Nonetheless, Japan, the reason why they moved to move tax up is that they face, as many of us know, the difficult task of trying to balance the fiscal structure. Net debt to GDP lying at around 150% — that is quite a sizable number. They are not alone in that in that respect, but they do need to obviously increase the tax take as well. That’s really what’s behind this move to do so. But at this stage it looks to have gone through fairly smoothly.
The Japanese economy, and by association its equity market, is highly sensitive to the global macro backdrop. It is one of the more sensitive, economically sensitive developed world indexes and indices as we see it. This really stems from its exposure to sectors such as autos and electronic components, and indeed the semiconductor supply chain. These are typically more cyclical than your average corporate, although over many years, and certainly in our view going forward, these typically are also still in the ascendancy and still home for some growth businesses.

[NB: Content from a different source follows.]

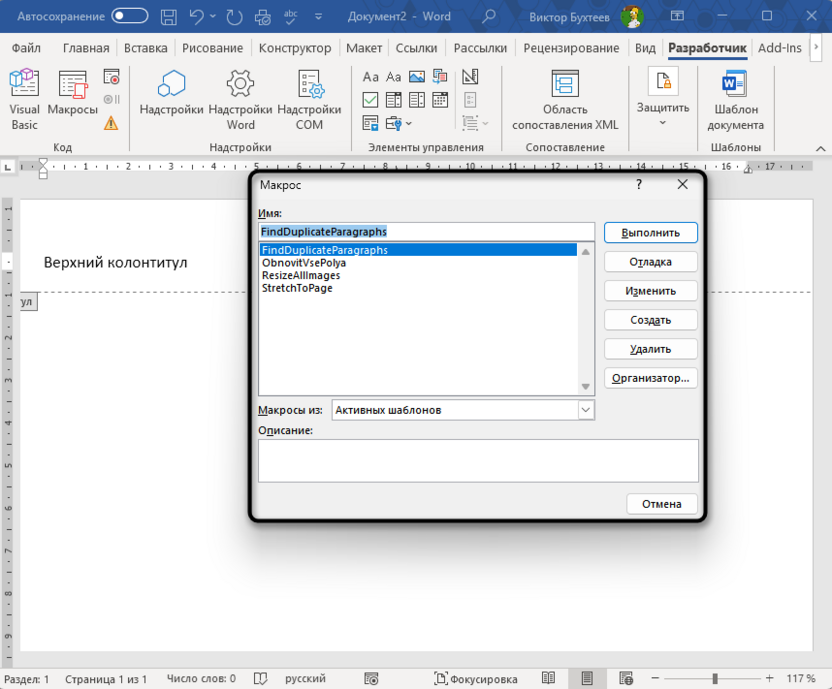Insert a Date Picker content control

pos(437,99)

So as long as we don’t see any evidence of a global recession, and whilst there is all the concern out there, despite in the inverted yield curve that we saw last year and the fact that that may, or has in the past, preceded a recession, there is really no concrete evidence of a global recession around the corner. And indeed, when you couple that with corporate Japan, how they’re talking around their businesses, generally things seem to be in pretty good shape. Which ought to bode well for the Japanese stocks and Japanese market going forward, certainly in the short to medium term.
Now, in addition to that, the recent Nissan issue with respect to the scandal that broke at the top of that company and Carlos Ghosn’s arrest, and obviously subsequently he’s fled the country, but that issue is a timely reminder that Japan is still dealing with a number of structural issues, particularly with respect to corporate governance standards. Now that said, under Prime Minister Abe’s tenure, the country’s leading companies are beginning to make changes that people have hoped would happen for a long time now. But at the same time, that’s still a very much a sort of in-process issue.

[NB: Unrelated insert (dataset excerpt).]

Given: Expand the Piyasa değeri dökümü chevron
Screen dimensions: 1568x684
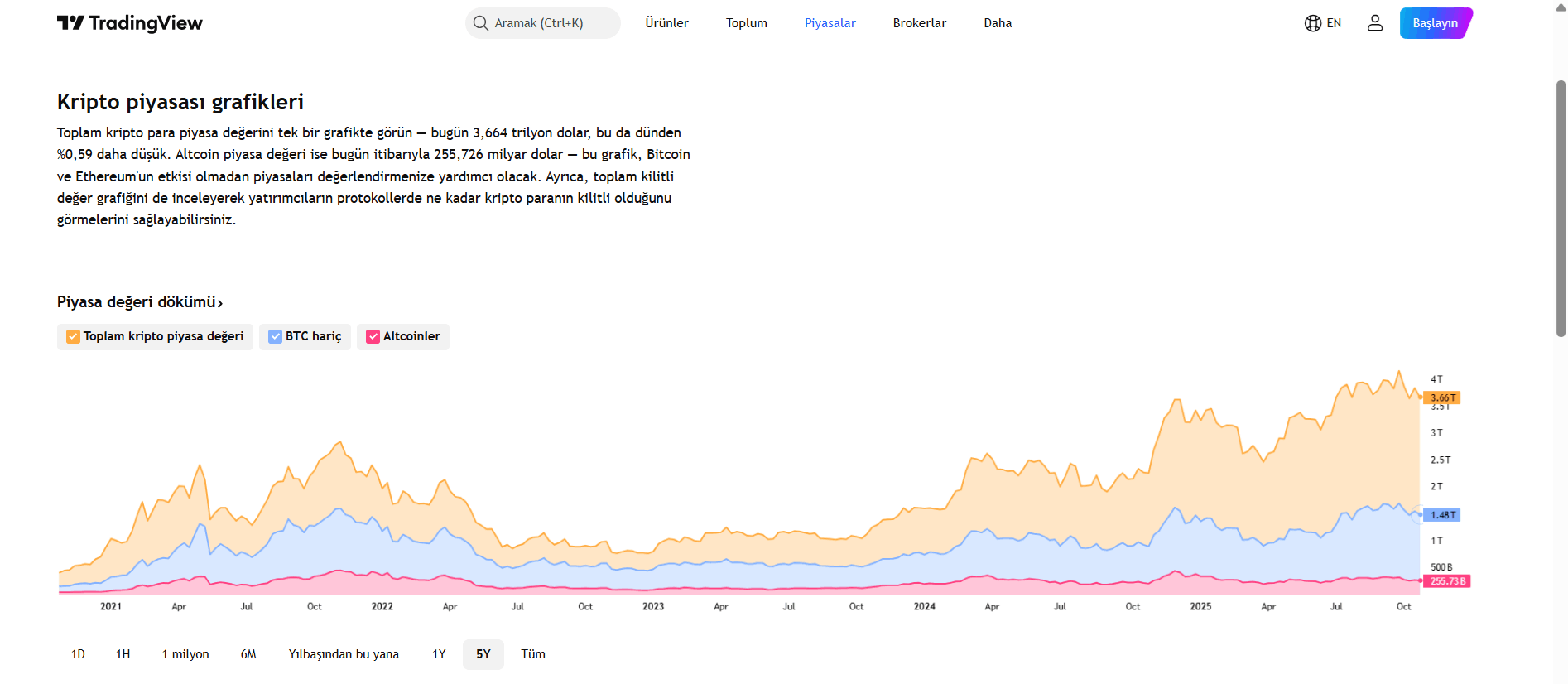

Now, whilst we know that it is indeed wealth created by corporates that drive share prices, these long awaited improvements to corporate governance structures and potentially more generous distributions to shareholders — through dividends and share repurchases — does offer investors other reasons to potentially consider Japanese stocks going forward.
Our long-held position, because we are, as many may know, we are a buy-and-hold investor, so our average holding periods are around about the 10-year mark. So given that we tend to invest and hold businesses for quite a long time, that also affords us the opportunity to engage with them on issues such as corporate governance and shareholder returns, which I previously mentioned. And I have to say, one of the most pleasing things, especially in the last few years, is the degree to which those corporates are beginning to listen. So we already have witnessed positive steps towards improved outcomes from the likes of FANUC, a company that we’ve invested in for almost 30 years, and from SEKISUI Chemical, another large Japanese holding fund, and again one that stretches back to the early 1990s in the Walter Scott portfolio in our client portfolios.

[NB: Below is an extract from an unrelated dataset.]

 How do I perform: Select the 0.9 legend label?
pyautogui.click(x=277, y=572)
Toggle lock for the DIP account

So that’s very pleasing to see that they are making tangible steps to improve the returns for shareholders. And our expectation would be that these companies continue to possess the qualities to contribute materially to client returns in the next year, three, five and beyond years.
From a sectors perspective, as I say, we look at companies rather than sectors, but we do have to admit that areas such as technology, obviously, industrials and healthcare are really the areas where we think Japan continues to possess some world-leading companies. That is why we tend to find the majority of ideas, and indeed many of the existing holdings, in those sectors. Those are the areas where Japan has a good history of innovation and innovation that drives growth to these businesses. Hence, they tend to be a happy hunting grounds when it comes to looking for companies there. Those sectors, indeed, also globally enjoy structural tail winds behind them, which obviously makes it much easier for those companies to benefit from growth in those sectors.